Non. L'eau du robinet en Égypte n'est pas considérée comme sûre à boire pour les voyageurs. Optez pour de l'eau en bouteille scellée, peu coûteuse et largement disponible, et utilisez-la aussi pour vous laver les dents. La glace dans les hôtels et restaurants réputés est généralement sans danger.
Y a-t-il de l'alcool en Égypte ?
Oui, l'alcool est légal et disponible, notamment dans les hôtels, les restaurants touristiques, les bars et les stations balnéaires de la mer Rouge comme Hurghada et Charm el-Cheikh. Les bières locales Stella et Sakara ainsi que le vin égyptien sont courants. Il est bien plus difficile à trouver dans les quartiers conservateurs, les zones rurales et pendant certaines périodes du ramadan.
Que boivent les Égyptiens ?
Les boissons du quotidien incluent le shai (thé noir fort et sucré), l'ahwa (café à la turque), le karkadé (thé d'hibiscus, chaud ou froid), l'asab (jus de canne à sucre frais) et le sahlab (une boisson lactée chaude d'hiver). Le thé est de loin le plus courant, proposé sans cesse comme geste d'hospitalité.
La street food est-elle sûre à manger en Égypte ?
En général oui, si vous choisissez des étals très fréquentés à forte rotation où les habitants font la queue — cela signifie que la nourriture est fraîchement cuisinée plutôt que laissée à traîner. Des plats populaires comme le ful medames, le ta'ameya, le koshari et le hawawshi provenant de charrettes très fréquentées sont généralement un choix sûr et délicieux.
Y a-t-il de bonnes options végétariennes en Égypte ?

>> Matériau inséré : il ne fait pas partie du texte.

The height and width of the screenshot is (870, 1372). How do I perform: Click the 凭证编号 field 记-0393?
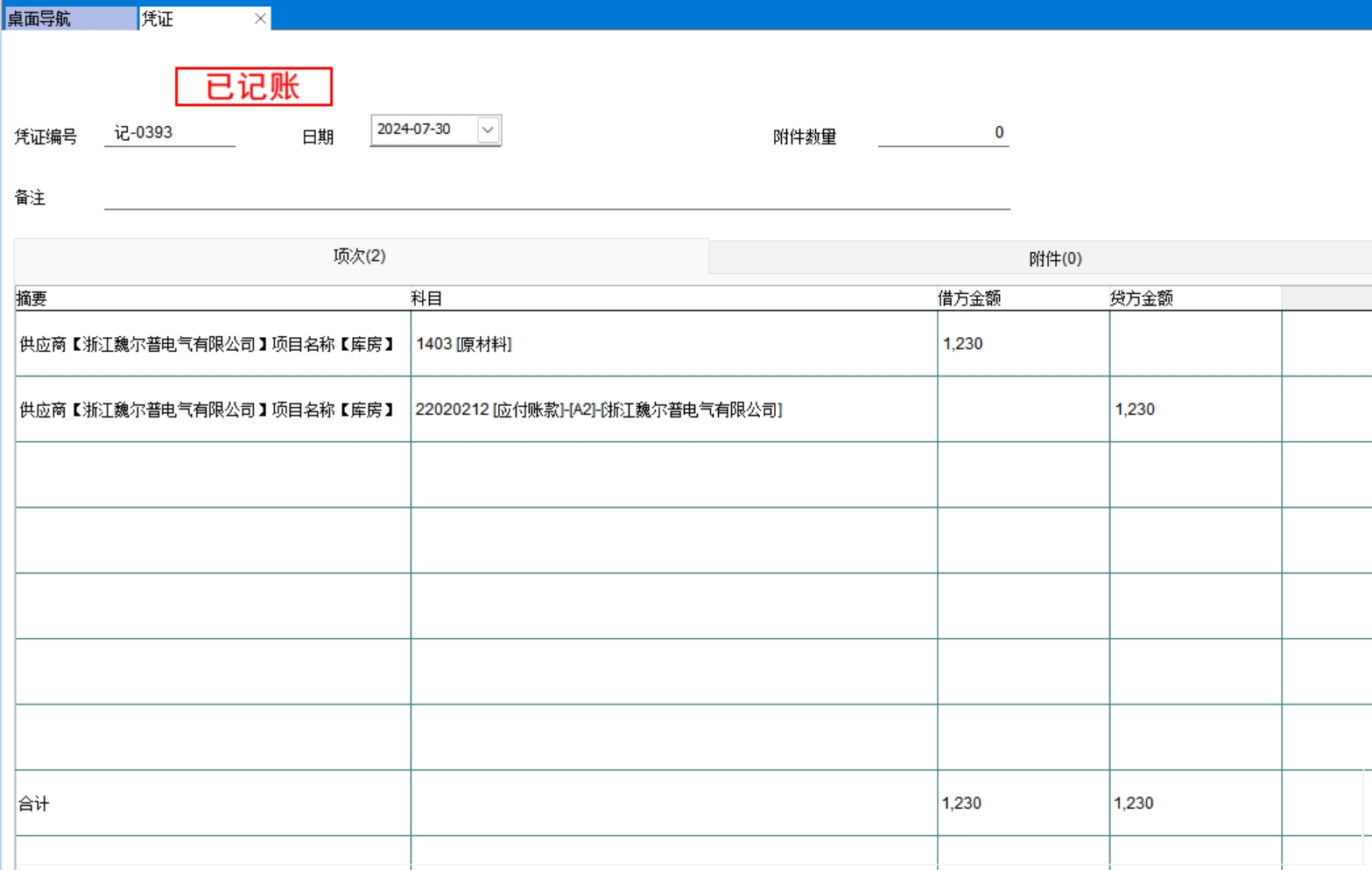coord(169,133)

Oui — la cuisine égyptienne est naturellement adaptée aux végétariens. Le koshari, le ful medames, le ta'ameya (falafel de fèves), le mahshi sans viande (légumes farcis) et la molokhia préparée avec un bouillon de légumes sont largement disponibles, et la plupart des restaurants peuvent préparer des plats « bidoon lahma » (sans viande) sur demande.
Quelles douceurs faut-il absolument goûter en Égypte ?
Ne manquez pas la basbousa (gâteau de semoule imbibé de sirop), la konafa (pâte effilochée au fromage, à la crème ou aux fruits secs, imbibée de sirop) et l'om ali (un pudding au pain chaud cuit dans du lait avec des fruits secs et des raisins) — particulièrement populaires et largement disponibles pendant le ramadan.